| Source text |
###
Never argue with idiots; they'll drag you down to their level and then beat you on experience.
In psychology, the "fundamental attribution error" refers to people's tendency to attribute other people's decisions to what kind of person they are more so than situational factors. The example Wikipedia gives is that when A cuts off B in traffic, A is probably thinking "I'm late for work," "I have an important meeting to get to," but B is thinking "A is a bad driver" or "A is a jerk."
One cause of this is obvious: we can observe our own mental states, but we can't observe other peoples'! (There's also an article about "actor-observer symmetry" which is probably relevant, but seems kind of wordy/beyond the scope here.) All we know about other people is what they do. B can't observe the context that might cause A to be distracted, only the end result.
It's also difficult for B to observe the other nonevents happening around them. C, D, E, and a bunch of other people are also on the road, and are not cutting B off! But B probably isn't thinking "wow, what a bunch of good drivers and nice people there are here."
###
| Stored data |
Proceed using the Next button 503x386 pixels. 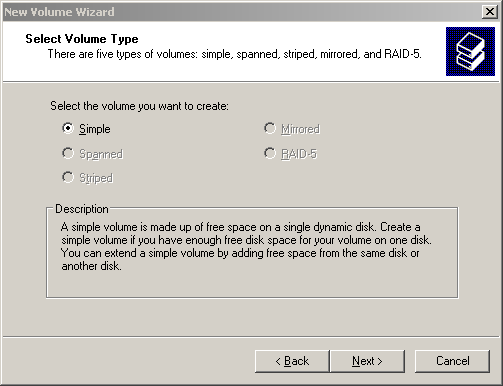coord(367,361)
###
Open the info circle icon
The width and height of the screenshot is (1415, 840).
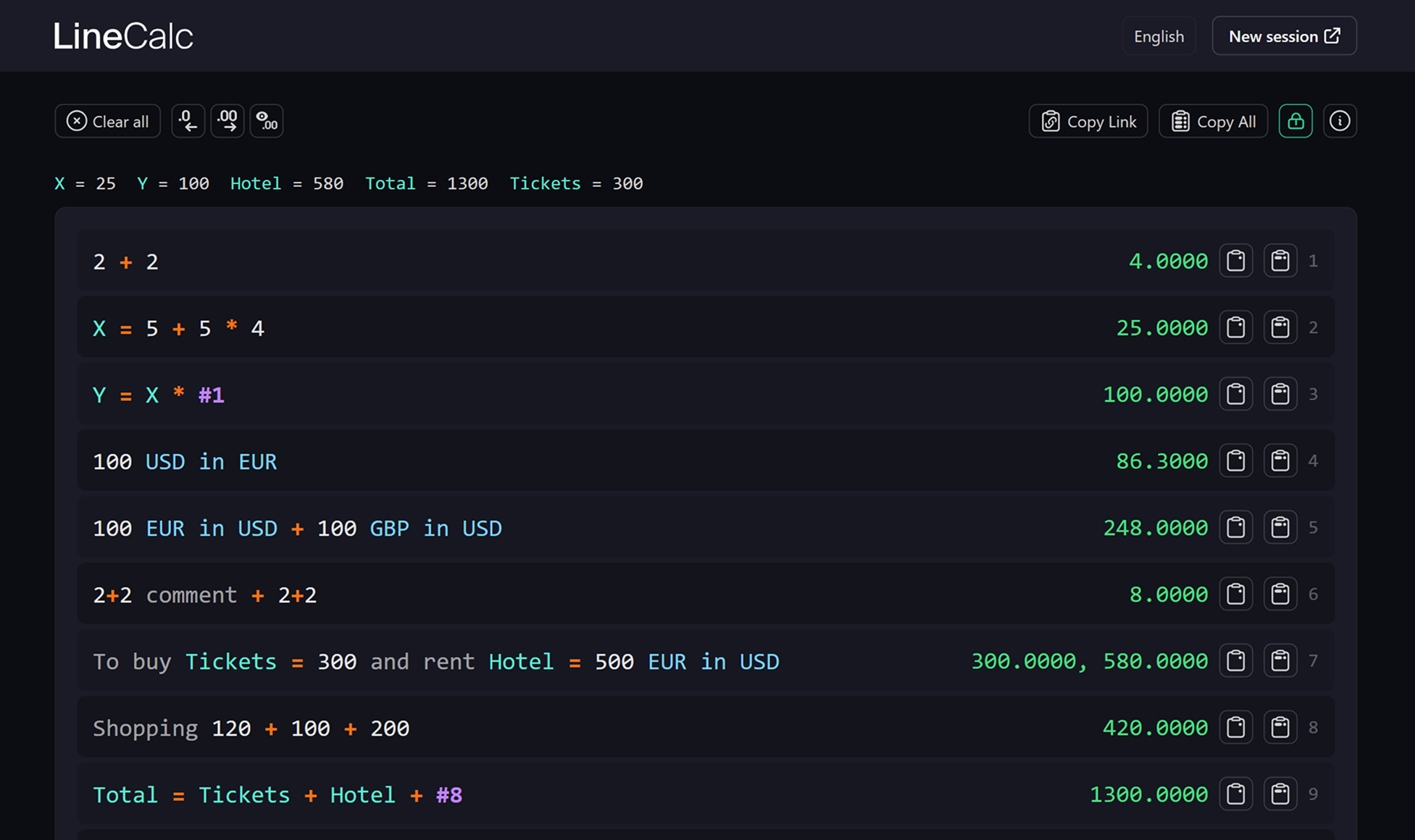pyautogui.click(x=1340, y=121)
###
| Task requirements |
Continue the essay on the fundamental attribution error, starting after its last sentence.

| Exercise answer |
Only I am conscious of all the times I could have acted out and made a scene, but managed to refrain. Because of this, I'm inclined to pat myself on the back: "wow, I'm such a great person, unlike all those jerks." Even if I wanted to not talk about myself, and instead celebrate someone else who did a good job at taking the high road, there's a good chance I'm simply not aware of it, by definition.
(There are lots of cases where people do say "look at me, I did such a good job of not acting out, aren't I great?" This is kind of like saying "I didn't steal the cookies from the cookie jar, do I get a cookie for being good?")
You could also argue that individual degree of difficulty is highly variable here. If last year, X and Y cut people off in traffic 20 and 5 times respectively, but this year, they cut people off in traffic 10 and 4 times respectively, X has made a much more dramatic "improvement" than Y has. But there are still more than twice as many people cussing at X under their breath than there are for Y. And taken too far, this attitude incentivizes never putting forth an effort to start with, so everyone's expectations are calibrated low.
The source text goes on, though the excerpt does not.